A favorite writer of mine crunched a lot of data earlier this year and concluded that airfares had dropped by half over the past 30 years.

But not that anyone has much noticed. Why?

First, three decades ago not many people were flying. How come? It cost a ridiculous amount of money, that’s why.

According to figures from Airlines for America, the average roundtrip aboard a U.S. domestic flight inflation-adjusted for 2011 dollars cost $575 in 1979. By 2011, that average roundtrip ticket fell to under $350.

Since it cost so much to fly back in the day, there weren’t that many people who cared what it cost. Summer family vacations to me when I was a kid meant getting in the back of the car.

And why were prices so high? Because that’s just how the government wanted it.

Jimmy Carter doesn’t get too many accolades for the time he spent in the White House. But we can definitely thank him for saving two industries:

  • The beer industry. (It’s true, trust me. All that great microbrew we enjoy today is because of him).
  • The airline industry.

Before 1978, bureaucrats at the Civil Aeronautics Board told airlines not only where to fly, but how much to charge. How many know that it was illegal in 1974 for an airline to charge less than $1,400 in inflation-adjusted dollars for a flight between New York and Los Angeles?

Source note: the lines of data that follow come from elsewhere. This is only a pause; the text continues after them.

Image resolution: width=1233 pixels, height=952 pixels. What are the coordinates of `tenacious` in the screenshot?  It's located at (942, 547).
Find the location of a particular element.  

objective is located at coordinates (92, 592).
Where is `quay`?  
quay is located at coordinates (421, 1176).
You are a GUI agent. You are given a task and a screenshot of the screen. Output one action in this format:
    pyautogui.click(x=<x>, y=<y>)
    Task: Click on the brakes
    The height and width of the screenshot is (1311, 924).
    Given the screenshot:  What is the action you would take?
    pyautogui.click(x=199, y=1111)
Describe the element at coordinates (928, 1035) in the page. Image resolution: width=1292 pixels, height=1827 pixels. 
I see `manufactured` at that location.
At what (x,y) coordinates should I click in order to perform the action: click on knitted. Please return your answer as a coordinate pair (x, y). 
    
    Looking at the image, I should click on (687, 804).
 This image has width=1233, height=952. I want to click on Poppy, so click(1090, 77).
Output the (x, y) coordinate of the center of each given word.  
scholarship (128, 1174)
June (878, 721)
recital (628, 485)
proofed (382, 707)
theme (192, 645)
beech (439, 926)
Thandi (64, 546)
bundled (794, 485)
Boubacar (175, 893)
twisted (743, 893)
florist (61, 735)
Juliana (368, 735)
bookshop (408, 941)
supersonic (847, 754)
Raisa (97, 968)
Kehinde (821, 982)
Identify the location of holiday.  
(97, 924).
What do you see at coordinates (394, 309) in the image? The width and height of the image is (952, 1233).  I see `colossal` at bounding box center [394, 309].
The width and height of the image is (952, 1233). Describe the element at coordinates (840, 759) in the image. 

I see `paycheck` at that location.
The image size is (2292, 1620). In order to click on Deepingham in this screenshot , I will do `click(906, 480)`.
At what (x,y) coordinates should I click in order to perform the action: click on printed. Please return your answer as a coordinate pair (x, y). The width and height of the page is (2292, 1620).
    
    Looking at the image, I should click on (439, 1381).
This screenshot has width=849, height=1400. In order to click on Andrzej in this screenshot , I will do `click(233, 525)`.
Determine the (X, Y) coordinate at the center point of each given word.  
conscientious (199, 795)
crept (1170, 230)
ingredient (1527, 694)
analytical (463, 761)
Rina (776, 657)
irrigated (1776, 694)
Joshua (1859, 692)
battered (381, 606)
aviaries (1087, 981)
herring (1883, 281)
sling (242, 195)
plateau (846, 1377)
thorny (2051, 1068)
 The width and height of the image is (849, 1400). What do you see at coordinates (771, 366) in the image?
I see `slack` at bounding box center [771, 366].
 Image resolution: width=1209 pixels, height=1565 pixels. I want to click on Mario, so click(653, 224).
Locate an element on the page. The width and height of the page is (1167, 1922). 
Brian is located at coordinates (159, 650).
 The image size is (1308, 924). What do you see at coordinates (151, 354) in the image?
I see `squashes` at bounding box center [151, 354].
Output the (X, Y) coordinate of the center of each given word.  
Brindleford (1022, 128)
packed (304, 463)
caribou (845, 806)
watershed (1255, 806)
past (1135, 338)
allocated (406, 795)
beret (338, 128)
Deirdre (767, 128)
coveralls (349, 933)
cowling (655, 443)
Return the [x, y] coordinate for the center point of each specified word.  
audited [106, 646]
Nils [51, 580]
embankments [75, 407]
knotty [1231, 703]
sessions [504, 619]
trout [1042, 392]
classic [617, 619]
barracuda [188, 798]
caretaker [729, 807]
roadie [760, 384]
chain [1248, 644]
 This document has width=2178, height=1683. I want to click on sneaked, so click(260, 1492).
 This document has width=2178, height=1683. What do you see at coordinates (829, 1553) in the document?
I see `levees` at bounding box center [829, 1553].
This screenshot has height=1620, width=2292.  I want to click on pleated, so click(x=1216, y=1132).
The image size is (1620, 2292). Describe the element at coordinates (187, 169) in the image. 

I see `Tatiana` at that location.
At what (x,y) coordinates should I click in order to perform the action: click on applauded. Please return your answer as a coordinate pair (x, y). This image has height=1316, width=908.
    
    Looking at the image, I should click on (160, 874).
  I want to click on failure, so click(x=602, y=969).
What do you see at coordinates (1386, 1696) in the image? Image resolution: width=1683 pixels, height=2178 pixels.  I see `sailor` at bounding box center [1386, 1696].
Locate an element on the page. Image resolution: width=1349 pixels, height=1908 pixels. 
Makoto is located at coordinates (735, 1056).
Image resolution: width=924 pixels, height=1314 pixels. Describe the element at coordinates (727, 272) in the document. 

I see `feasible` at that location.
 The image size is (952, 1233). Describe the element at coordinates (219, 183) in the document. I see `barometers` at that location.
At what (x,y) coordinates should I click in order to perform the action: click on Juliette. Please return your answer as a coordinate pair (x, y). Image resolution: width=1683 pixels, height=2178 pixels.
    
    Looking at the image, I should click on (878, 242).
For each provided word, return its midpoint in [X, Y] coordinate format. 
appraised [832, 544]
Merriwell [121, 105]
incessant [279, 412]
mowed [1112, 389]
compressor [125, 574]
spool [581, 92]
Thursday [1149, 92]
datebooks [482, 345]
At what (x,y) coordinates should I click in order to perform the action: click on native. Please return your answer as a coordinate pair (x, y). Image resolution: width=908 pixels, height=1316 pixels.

This wasn’t so unusual back then. After all, someone called “Ma Bell” not only owned the nation’s phone lines, but her motherly embrace even reached right through the walls, too, since she owned the rotary-dial phones inside everyone’s homes.

But the COB wasn’t nimble enough to deal with the effects of the oil embargo and the energy crisis of the 1970s. And that was pretty much that. Deregulation worked and the price to fly slowly but surely become affordable for all. No more would my younger self fight with my sister on the two-day drive to Miami. No, I could fight with her aboard the three-hour flight to Miami!

Consider what deregulation did for the passenger airline business. In 1965, only 20 percent of Americans had ever flown on a plane. By 2000, half took at least one flight a year. Passenger numbers tripled between the 1970s and 2011.

Airlines, while not guaranteed a profit by the government, certainly learned quickly how to game the system. Everyone on the same flight to Omaha it would seem should pay the same fare. After all, we’re all leaving and arriving on the same plane at the same times on the same tank of gas. But we all know that the guy sitting next to you might the sucker who spent hundreds more than you or could be the spendthrift who would look upon you with great pity.

So how much “should” it cost to Omaha? It’s anybody’s guess. The mega-merger between US Airways and American means one less competitor. But it’s already been a race to the bottom for years now. Since 9/11, 47 airlines declared bankruptcy.

Evidently, those “cheap” airfares no one appreciates might be a thing of the past, anyway. Over the past few years, the airlines have tacked on another $6 billion in fees annually for everything from checked-bags to a seat in the emergency row.

According to aviation consultant, Boyd Group International, the average true price of a one-way airline ticket – what’s ultimately on your Amex – has increased by nearly 30 percent since 2008. Federal fees and taxes push that price up 12.5 percent, but the full cost includes fees for what used to free.